Under these restrictions, the movement of Pacific slab is calculated in the intervals, ca 10km and 0.125my, and analysed with focal mechanism solusions of initial motion (IM) and centroid of moment tensor (CMT) by Japan Meteorological Agency (JMA). Because Japan Trench area locates outside of seismetric network of JMA, the hypocenters in the area were cross checked with data of ocean bottom seismometry (OBS) by Shinohara el al. (2011, 2012) and Obana et al. (2011, 2012, 2013). The distributions of epicenters are concordant with each other, but the initial motion depths of CMT solutions are larger than initial motion depth of OBS.
The distance between surface and 5km below the surface of oceanic floor is maintained with 5km, but of the slab is changed extreamly large, more than 10%, because the radius of concentric bending is slightly shorter on 5km depth than the surface. The 5% contour is correlated well with the Pacific coast of Japanese Island.
Lateral distance along the parallel of Euler longitude is maintained constant for oceanic plate, but the distance changes upto +/- 1% for slab, because of the difference in the depth.
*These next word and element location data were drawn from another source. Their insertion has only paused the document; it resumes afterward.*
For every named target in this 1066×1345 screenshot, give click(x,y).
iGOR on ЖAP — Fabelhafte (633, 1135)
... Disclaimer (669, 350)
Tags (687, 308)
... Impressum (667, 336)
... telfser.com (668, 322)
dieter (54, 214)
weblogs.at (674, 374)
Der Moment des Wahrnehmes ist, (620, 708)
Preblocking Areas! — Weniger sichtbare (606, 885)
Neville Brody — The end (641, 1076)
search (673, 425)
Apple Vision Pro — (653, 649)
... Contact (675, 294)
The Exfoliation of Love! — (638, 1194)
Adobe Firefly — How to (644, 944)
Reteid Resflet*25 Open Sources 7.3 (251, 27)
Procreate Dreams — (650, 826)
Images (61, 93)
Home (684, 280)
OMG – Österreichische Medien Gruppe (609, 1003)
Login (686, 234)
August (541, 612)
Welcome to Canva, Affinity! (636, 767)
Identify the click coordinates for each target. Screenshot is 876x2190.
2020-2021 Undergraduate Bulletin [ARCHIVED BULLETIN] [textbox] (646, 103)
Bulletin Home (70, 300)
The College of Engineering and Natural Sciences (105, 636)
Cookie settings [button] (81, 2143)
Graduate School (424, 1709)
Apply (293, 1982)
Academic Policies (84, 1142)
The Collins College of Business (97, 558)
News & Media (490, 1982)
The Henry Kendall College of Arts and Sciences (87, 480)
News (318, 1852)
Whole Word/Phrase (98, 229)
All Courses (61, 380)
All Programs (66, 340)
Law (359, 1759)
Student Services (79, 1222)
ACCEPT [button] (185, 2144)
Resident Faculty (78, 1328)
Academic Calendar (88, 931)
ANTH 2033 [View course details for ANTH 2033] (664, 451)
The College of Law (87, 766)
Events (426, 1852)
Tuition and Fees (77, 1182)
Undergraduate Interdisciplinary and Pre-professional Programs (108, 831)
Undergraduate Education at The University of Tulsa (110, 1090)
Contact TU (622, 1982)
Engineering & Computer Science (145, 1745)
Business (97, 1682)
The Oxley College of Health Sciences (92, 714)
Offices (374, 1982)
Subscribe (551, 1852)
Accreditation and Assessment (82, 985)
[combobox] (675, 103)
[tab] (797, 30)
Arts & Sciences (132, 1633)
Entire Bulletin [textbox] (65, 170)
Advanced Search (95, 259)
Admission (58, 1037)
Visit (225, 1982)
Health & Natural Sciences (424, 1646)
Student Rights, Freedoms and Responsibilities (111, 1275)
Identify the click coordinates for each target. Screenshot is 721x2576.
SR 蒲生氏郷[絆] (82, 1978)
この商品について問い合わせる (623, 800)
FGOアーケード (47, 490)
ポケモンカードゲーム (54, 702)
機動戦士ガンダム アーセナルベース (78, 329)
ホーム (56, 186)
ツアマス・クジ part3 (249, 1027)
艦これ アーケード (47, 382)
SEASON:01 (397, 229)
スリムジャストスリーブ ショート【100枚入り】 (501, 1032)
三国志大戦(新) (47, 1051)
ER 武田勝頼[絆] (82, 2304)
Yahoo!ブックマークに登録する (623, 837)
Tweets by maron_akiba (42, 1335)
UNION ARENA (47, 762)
The lateral distance increases for the island arc side position of small circle center, and decreases for oceanic side position. The feature of the changes in the lateral distance is controlled with the position of small circle center and direction of plate motion, and correlated to the distributions of tentional focal mechanisms with the increase, and compressional focal mechanisms with the decrease.
Geocentric 3-dimentional least square method allows us to describe deep seismc plane numerically, and the cross line with slab surface could be calculated along Japan Trench. Compressinal focal mechanisms distributed along the cross line and the number of foci suddenly decrease on the continental side of the cross line. Distribution of CMT on the deep seismic plane is limited in the narrow zone of the dip direction where the deep seismic plane intersects at higher position of slab surface.